Stored data:

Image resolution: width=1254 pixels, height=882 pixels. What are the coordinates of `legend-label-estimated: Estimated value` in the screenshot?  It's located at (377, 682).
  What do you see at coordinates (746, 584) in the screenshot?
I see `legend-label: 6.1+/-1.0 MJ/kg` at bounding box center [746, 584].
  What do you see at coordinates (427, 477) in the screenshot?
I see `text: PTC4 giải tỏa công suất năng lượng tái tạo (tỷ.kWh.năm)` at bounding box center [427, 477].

Task goal:
Please put every line of the material above into a JSON list of strings, one string per line, leaving out any blank lines.

Reply:
[
  "Image resolution: width=1254 pixels, height=882 pixels. What are the coordinates of `legend-label-estimated: Estimated value` in the screenshot?  It's located at (377, 682).",
  "  What do you see at coordinates (746, 584) in the screenshot?",
  "I see `legend-label: 6.1+/-1.0 MJ/kg` at bounding box center [746, 584].",
  "  What do you see at coordinates (427, 477) in the screenshot?",
  "I see `text: PTC4 giải tỏa công suất năng lượng tái tạo (tỷ.kWh.năm)` at bounding box center [427, 477]."
]